The present disclosure provides a technical solution that overcomes these deficiencies by implementing an improved content extraction system that enhances the functionality of the computing device. Unlike conventional systems that produce unstructured text, the disclosed system is specifically configured to analyze unstructured image data to generate a structured data object that includes not only the textual content but also its associated formatting style. This is achieved by determining the spatial relationship between a first portion of the text and a second portion and generating a set of machine-readable formatting instructions. These instructions are specifically tailored for a destination document type and are configured to programmatically reconstruct the original visual hierarchy and spatial relationships when the text is rendered in the destination document. By transforming unstructured pixel data into this structured, translated output, the system enables automated and accurate integration of the content, thereby streamlining the data transfer process, improving data integrity, and reducing the computational resources (e.g., processor, memory) and user interactions required.

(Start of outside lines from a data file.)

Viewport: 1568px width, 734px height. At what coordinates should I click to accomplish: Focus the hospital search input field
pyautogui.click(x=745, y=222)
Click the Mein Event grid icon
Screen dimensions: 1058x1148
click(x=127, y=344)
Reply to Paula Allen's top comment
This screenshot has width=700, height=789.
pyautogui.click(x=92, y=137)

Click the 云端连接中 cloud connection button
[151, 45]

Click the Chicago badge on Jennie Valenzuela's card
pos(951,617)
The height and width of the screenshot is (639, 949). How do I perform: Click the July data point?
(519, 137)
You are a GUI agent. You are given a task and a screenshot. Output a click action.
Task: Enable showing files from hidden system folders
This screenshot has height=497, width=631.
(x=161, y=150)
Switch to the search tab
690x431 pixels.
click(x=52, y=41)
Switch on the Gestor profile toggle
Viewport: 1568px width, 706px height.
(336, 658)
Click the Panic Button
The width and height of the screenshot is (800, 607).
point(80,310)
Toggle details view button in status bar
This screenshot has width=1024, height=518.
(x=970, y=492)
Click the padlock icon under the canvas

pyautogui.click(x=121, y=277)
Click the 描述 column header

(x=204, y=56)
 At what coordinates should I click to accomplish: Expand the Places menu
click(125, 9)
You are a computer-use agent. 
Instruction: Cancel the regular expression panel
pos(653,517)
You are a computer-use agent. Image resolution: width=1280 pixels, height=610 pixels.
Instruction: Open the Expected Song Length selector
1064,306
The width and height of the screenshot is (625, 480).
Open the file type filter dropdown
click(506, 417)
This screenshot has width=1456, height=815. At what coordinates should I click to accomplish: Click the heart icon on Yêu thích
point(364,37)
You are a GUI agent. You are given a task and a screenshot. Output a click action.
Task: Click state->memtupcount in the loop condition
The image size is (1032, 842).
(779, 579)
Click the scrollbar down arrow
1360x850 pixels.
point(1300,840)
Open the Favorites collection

The present disclosure further provides a technical solution of extracting data and a formatting style from identified content in an image of a device display, determining a document type based on the data and/or formatting style, and offering the user an automatic option to include the extracted data and formatting in a document of the document type, which can be either a pre-existing document or a new document (i.e., a newly generated document).
A document type may refer to a classification of extracted content based on its semantic structure and intended use, as determined by a system model. This classification corresponds to a supported content category that dictates how the data should be structured for a destination application. The determination of a document type corresponds to selecting an appropriate application category, such as a spreadsheet application for a table, a calendar application for a calendar event, or a word processing application for long-form text.
Examples of such document types or content categories include, but are not limited to, calendar_event, contact, table, long_text, and text. Each document type may inform a second-stage process that generates the appropriate formatting instructions or structured data for the destination.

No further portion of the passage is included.